By default, the SSL flag is set to No, indicating that the target MongoDB server is not SSL-enabled by default. To enable the test to connect to an SSL-enabled MongoDB server, set the SSL flag to Yes.

CA File

A certificate authority (CA) file contains root and intermediate certificates that are electronically signed to affirm that a public key belongs to the owner named in the certificate. If you are looking to monitor the certificates contained within a CA file, then provide the full path to this file in the CA File text box. For example, the location of this file may be: C:\cert\rootCA.pem. If you do not want to monitor the certificates in a CA file, set this parameter to none.

Certificate Key File

A Certificate Key File specifies the path on the server where your private key is stored. If you are looking to monitor the Certificate Key File, then provide the full path to this file in the Certificate Key File text box. For example, the location of this file may be: C:\cert\mongodb.pem. If you do not want to monitor the certificates in a CA file, set this parameter to none.

Measurements made by the test
Measurement Description Measurement Unit Interpretation

Active threads in fsync

Indicates the number of threads that were actively engaged in fsync operations during the last measurement period.

Number

As applications write data, MongoDB records the data in the storage layer and then writes the data to disk within the syncPeriodSecs interval, which is 60 seconds by default. Run fsync when you want to flush writes to disk ahead of that interval.

Active threads in read

Indicates the number of threads that were actively engaged in read operations during the last measurement period.

Number

If users to MongoDB complain of slowness, then you can compare the value of these two measures with that of the Active threads in fsync measure to know which operation is hogging threads - fsync? reads? or writes? In the event of a contention/slowness, these metrics will tell you which activities require more threads.

Active threads in write

Indicates the number of threads that were actively engaged in write operations during the last measurement period.

Number

Time taken for evicting threads

Indicates the time taken by threads to perform cache eviction.

Seconds

A high value is a cause for concern, as it implies that the threads are taking too long to evict objects from the cache and free space in it. This could be because adequate threads are not engaged in eviction. Where a WiredTiger storage engine is used, to make sure eviction is smooth and quick, you may want to fine-tune one/more of these parameters:

  • The threads_min and threads_max parameters for the 'eviction' operation can be increased, so that more threads perform eviction, thereby reducing time taken to evict.

  • Increase the eviction_target, so that worker threads start evicting pages from the cache a lot later; until such time, worker threads will be available for other operations. This can ease thread contention.

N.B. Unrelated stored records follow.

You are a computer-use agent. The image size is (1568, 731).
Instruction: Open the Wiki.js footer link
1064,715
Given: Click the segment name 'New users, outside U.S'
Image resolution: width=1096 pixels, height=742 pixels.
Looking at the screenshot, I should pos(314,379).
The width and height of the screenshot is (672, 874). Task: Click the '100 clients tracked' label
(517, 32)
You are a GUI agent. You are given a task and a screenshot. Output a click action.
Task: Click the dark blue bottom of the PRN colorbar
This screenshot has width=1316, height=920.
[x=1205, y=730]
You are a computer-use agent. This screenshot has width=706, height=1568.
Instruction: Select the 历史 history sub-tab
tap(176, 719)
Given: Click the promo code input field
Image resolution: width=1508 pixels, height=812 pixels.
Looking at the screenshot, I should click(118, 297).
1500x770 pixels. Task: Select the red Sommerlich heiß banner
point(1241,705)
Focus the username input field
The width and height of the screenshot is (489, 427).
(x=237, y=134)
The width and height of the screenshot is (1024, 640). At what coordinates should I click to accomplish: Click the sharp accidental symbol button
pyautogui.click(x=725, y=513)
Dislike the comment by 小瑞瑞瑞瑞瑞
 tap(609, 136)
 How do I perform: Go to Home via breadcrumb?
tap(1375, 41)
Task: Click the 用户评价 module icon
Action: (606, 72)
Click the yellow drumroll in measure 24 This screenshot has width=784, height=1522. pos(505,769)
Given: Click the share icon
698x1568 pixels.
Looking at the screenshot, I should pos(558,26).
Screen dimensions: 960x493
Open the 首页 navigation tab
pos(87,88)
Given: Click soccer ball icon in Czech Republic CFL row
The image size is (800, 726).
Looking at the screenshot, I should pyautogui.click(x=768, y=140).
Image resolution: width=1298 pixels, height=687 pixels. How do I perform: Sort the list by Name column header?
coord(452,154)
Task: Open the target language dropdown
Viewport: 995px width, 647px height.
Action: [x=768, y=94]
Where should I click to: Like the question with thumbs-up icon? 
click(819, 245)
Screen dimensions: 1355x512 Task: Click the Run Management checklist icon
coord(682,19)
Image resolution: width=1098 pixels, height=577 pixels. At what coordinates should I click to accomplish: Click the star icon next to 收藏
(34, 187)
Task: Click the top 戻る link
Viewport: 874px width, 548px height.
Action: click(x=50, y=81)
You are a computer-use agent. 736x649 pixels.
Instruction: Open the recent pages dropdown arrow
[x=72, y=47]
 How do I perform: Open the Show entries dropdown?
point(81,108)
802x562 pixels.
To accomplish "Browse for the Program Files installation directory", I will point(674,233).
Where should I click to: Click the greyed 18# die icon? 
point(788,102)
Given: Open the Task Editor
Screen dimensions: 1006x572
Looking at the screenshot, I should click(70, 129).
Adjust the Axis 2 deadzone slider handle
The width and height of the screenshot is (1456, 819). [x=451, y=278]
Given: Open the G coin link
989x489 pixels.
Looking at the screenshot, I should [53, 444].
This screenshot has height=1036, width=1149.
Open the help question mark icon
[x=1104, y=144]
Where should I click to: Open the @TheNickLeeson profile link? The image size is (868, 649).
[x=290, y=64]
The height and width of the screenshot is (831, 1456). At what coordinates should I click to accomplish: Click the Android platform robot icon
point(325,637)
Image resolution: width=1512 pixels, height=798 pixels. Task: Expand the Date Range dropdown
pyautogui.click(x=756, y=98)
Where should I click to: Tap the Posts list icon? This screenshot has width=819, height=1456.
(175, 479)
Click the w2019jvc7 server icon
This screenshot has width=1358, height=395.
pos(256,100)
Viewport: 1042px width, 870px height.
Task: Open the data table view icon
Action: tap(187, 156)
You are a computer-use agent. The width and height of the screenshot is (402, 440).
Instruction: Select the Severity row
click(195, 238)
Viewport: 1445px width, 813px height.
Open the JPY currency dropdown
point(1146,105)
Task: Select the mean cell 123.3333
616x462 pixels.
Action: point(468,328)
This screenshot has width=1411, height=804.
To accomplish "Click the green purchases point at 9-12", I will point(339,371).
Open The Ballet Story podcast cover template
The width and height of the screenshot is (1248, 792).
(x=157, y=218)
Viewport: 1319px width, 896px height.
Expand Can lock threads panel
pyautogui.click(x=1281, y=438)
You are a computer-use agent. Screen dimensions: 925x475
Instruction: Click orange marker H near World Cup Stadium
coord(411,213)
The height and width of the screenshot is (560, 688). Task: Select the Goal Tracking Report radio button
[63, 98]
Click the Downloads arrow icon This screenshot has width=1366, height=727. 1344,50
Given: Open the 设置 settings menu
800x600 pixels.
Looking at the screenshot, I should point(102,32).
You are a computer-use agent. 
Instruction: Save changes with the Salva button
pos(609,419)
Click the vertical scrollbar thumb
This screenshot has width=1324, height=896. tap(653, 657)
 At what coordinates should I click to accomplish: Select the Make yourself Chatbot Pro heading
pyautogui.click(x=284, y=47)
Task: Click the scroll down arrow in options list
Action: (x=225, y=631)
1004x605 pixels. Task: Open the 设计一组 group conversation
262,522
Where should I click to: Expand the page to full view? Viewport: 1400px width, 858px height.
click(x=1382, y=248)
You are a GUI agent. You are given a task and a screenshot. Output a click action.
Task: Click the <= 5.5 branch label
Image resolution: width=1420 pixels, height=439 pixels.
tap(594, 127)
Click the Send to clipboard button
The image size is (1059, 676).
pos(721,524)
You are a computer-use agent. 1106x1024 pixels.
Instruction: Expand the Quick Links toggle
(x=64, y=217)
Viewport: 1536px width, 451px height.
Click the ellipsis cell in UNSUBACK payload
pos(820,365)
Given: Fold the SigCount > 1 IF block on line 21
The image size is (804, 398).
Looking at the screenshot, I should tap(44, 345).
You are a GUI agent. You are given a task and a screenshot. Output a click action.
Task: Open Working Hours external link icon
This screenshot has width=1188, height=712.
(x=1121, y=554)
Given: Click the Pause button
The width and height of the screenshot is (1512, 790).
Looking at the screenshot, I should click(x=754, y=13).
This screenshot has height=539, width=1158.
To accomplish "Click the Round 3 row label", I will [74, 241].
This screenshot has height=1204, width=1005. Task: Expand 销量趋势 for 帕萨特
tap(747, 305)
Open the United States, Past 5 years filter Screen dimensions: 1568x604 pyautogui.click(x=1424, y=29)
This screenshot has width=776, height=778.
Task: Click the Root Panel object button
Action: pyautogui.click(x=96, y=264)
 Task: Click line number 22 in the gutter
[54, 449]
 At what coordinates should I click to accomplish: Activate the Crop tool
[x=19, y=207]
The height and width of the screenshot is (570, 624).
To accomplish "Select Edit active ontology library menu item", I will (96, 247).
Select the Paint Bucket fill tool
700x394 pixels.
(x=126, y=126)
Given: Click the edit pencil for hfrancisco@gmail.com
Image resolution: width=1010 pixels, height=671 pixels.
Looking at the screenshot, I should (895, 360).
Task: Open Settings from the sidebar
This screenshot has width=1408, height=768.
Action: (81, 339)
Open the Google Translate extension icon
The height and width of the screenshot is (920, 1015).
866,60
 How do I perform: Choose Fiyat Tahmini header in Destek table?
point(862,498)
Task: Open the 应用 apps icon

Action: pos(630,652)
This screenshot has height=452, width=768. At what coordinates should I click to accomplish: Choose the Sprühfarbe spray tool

  • Increase the eviction_trigger, so that application threads are not called into the eviction process soon. This releases application threads, so they are available to perform other operations. This again can reduce thread contention.

Waiting time for cache

Indicates the time the cache kept waiting for a thread to become available, so that requests to the cache can be serviced.

Seconds

A high value for this measure is a cause for concern, as it implies that there are not enough free threads to service cache requests. In such a situation, you may want to compare the value of the Active threads in fsync, Active threads in read, and Active threads in write measures to know where most threads are stuck. If these measures do not report abnormal values, then check the value of the he Time taken for evicting threads measure. If this measure reports an abnormally high value, then cache eviction could be the bottleneck.